[Problem requirements] Report how many of the lines below contain the string "pixels", treating uppercase and lowercase as distinct. Give only the number.

»»

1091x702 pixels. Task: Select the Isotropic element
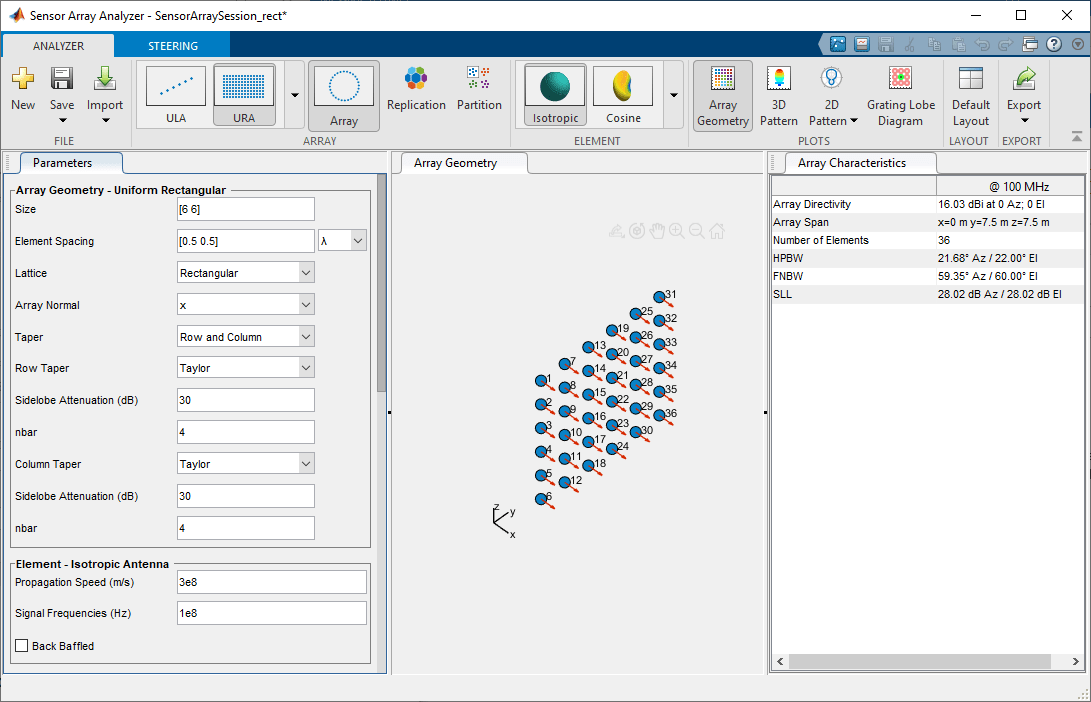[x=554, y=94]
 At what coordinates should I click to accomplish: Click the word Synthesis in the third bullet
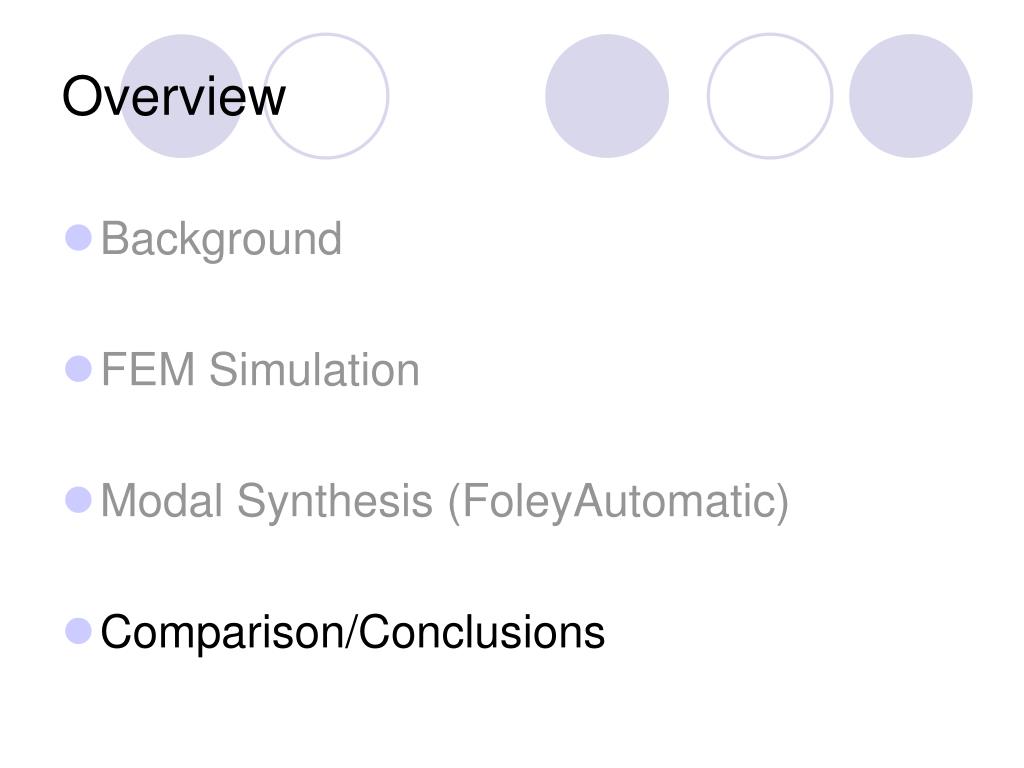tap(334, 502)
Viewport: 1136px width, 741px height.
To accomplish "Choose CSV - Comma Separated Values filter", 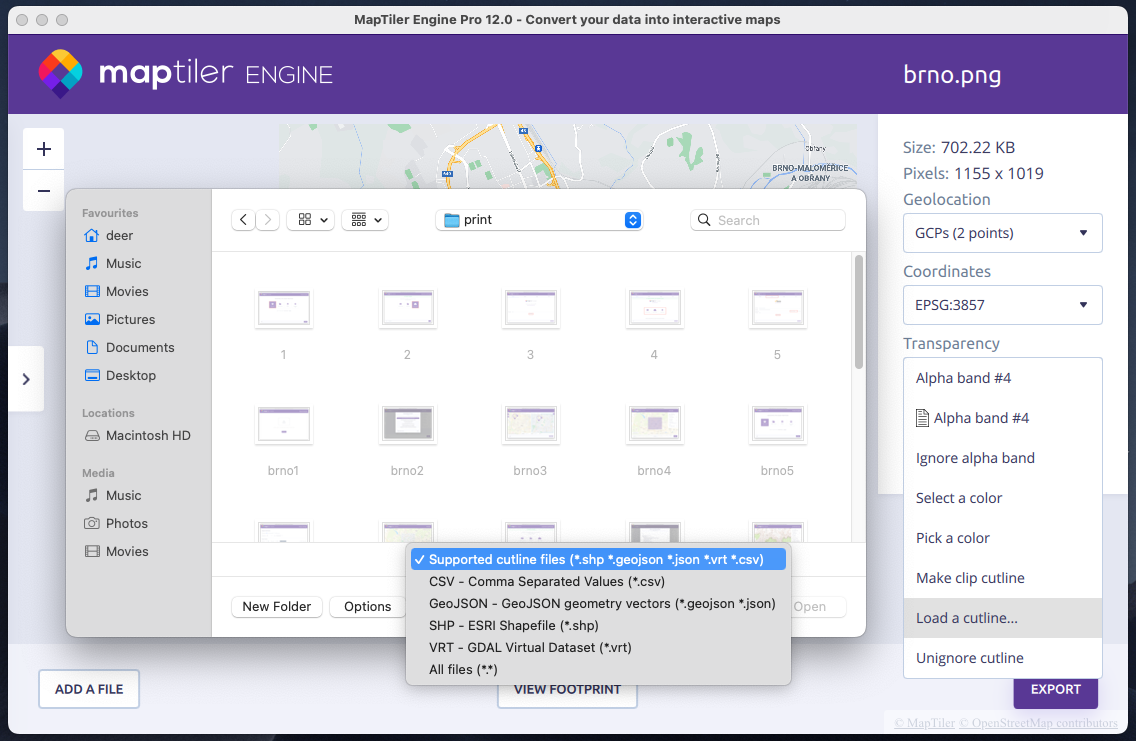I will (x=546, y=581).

««
»»

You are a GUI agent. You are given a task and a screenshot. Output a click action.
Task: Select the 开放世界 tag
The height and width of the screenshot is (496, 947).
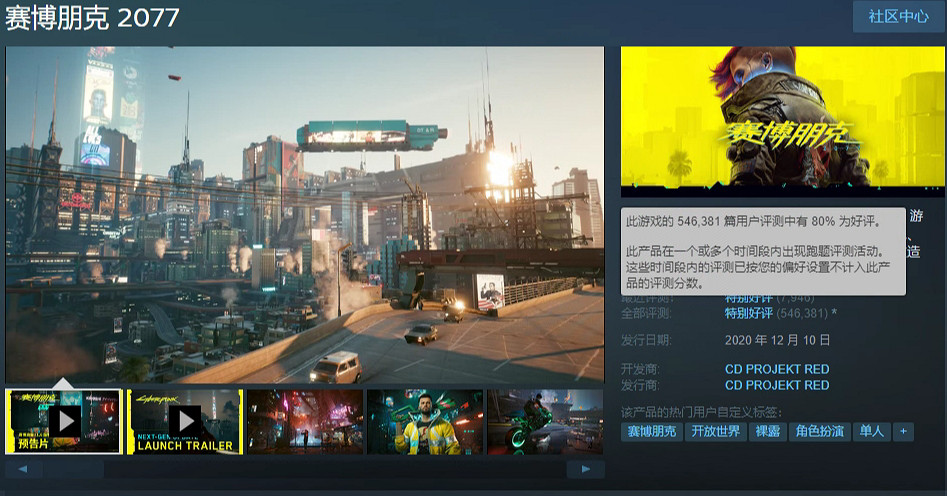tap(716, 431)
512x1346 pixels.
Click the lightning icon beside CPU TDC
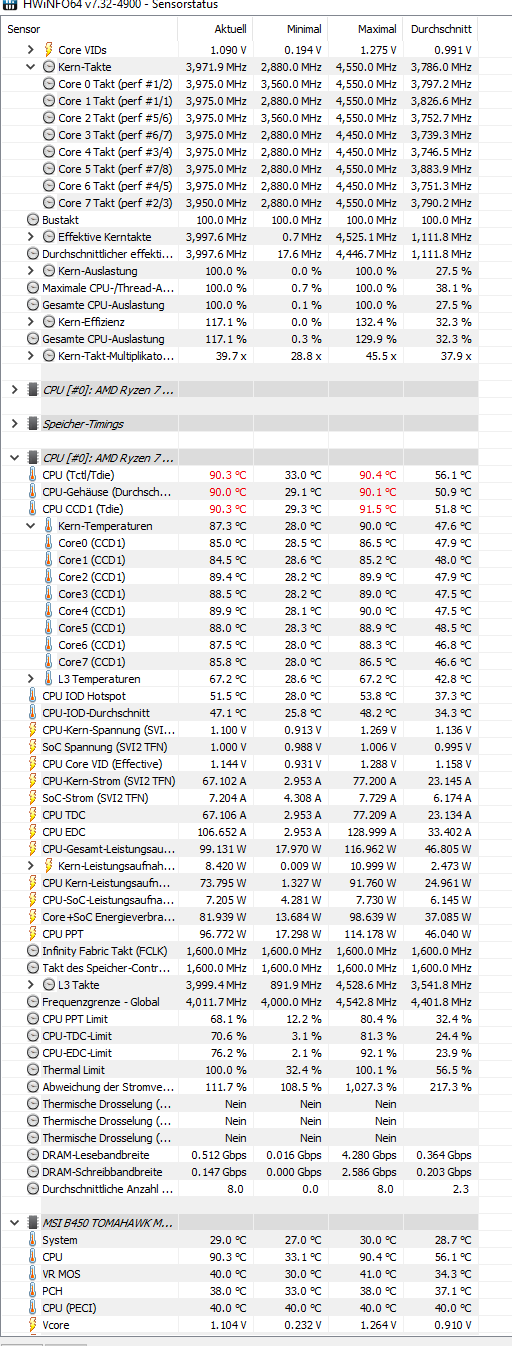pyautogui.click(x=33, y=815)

««

[Written answer] 2